The parish was first mentioned in documents in 1139. It was given by the Bishop of Würzburg to St. Gumbertus. Construction began in the second decade of the 15th century. The church has three aisles, the nave was completed in 1435. The two towers of different height and roofing are probably from the same period, typical of Ansbach. The church built in Gothic architecture has two “unequal towers”, as is common in churches in Ansbach.[3] The construction of the choir began in 1441. The nave is connected with the choir to a spatial unit. The northern long side faces the market. The church is built of sandstone.
The organ was built in 1962 by the organ builder Rieger (Schwarzach, Austria), and restored in 1991 by the organ builder Mühleisen (Leonberg).[4] The church is a concert venue of the Bachwoche Ansbach, among others.
Johann Rurer, who spread the Lutheran ideas of Protestant Church reformation and who was the town priest of Ansbach, held his first service at St. Johannis Church on 9 April 1525.[5]
The Military Church records (Microfilm no. 164) were found in the Military Chaplaincy of St. Johannis Church at Ansbach.[6]

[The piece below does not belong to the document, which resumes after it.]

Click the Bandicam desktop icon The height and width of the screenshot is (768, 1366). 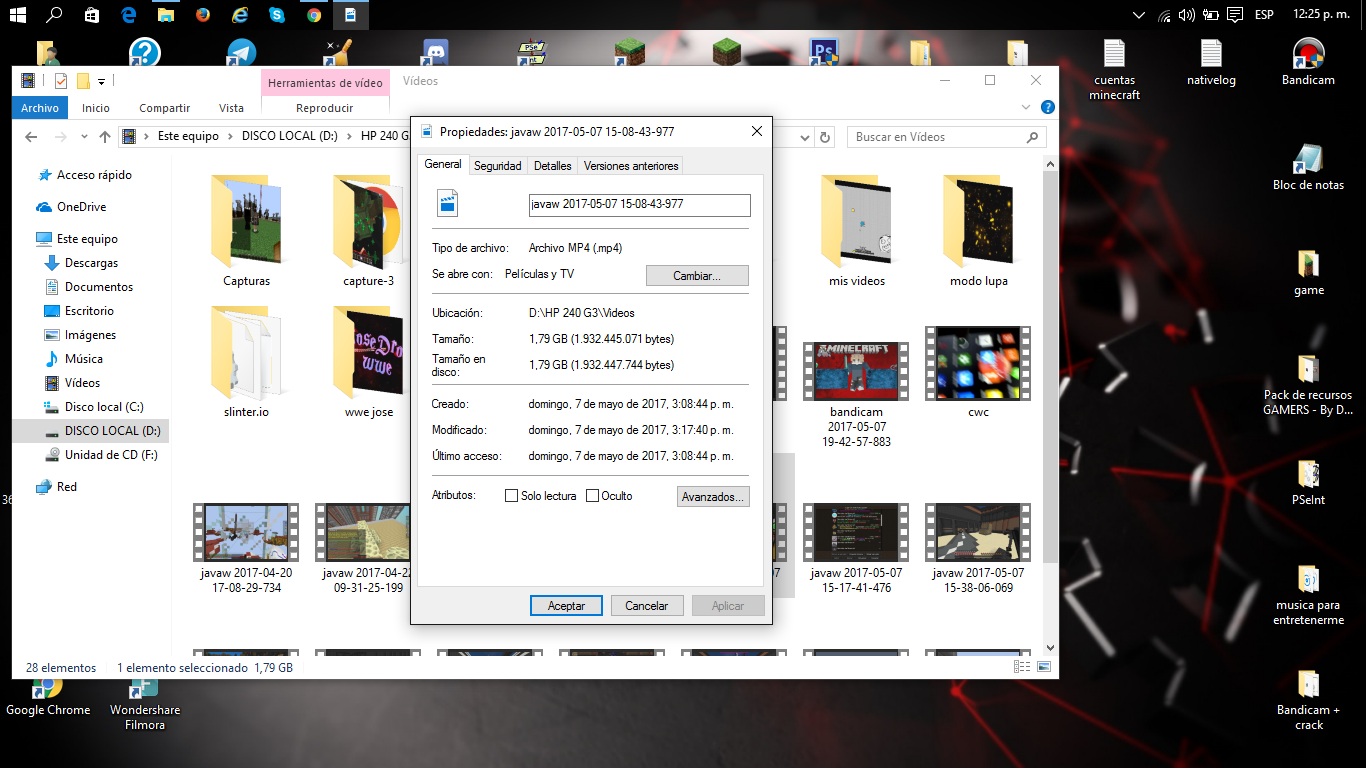coord(1308,60)
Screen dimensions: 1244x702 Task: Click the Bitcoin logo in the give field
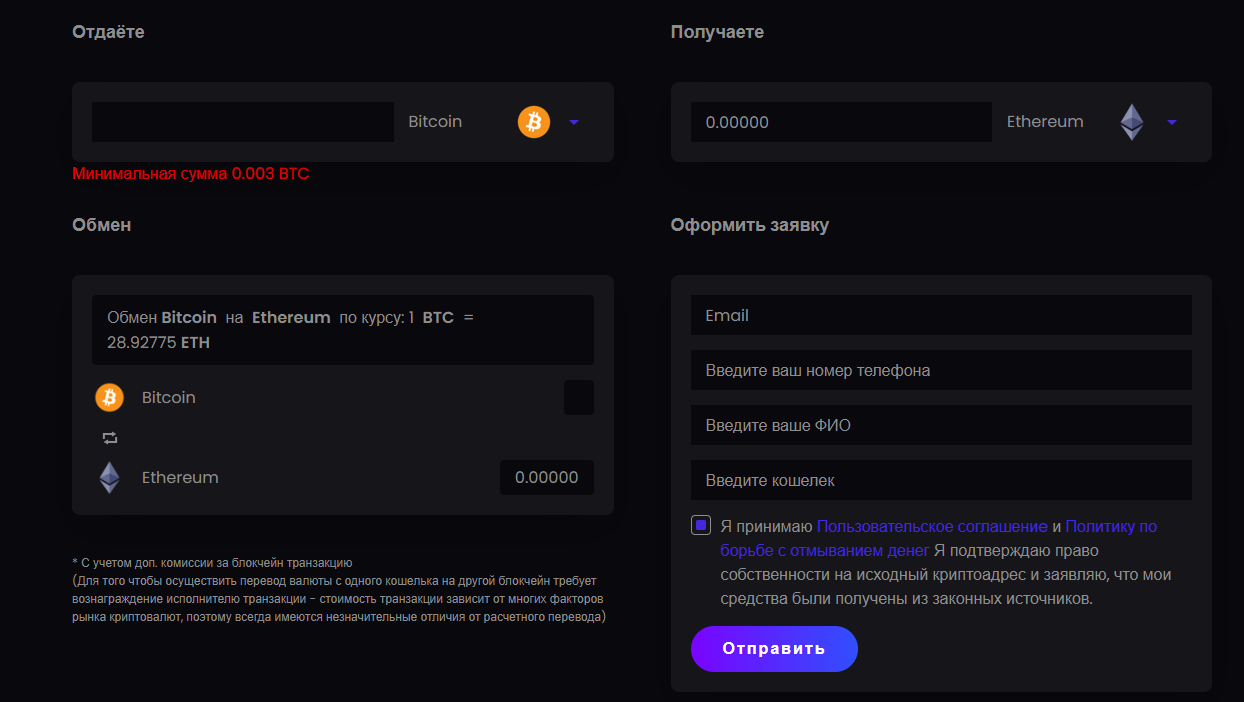534,122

The crypt of the church houses the funeral chapel of the margraves and margravines who used to worship at the St. Johanis Church. The caskets in which they are buried are made of materials such as bronze and copper and marble and covered with “black samite draperies”. The coffins are arranged in a “hemicycle” and include the small coffins of children; two of the coffins are engraved, one engraving is made of bronze which raises the effigy of the child and the other has an epitaph for the princes who died young when one year old.[3]
The epitaph reads:[3]
“In the Rose-month was this sweet Rose taken.
For the Rose-kind hath she earth forsaken.
The Princess is the Rose, that here no longer blows,
From the stem by death’s hand rudely shaken.
Then rest in the Rose-house.
Little Princess Rosebud dear!
There life’s Rose shall bloom again in heavens sunshine clear.”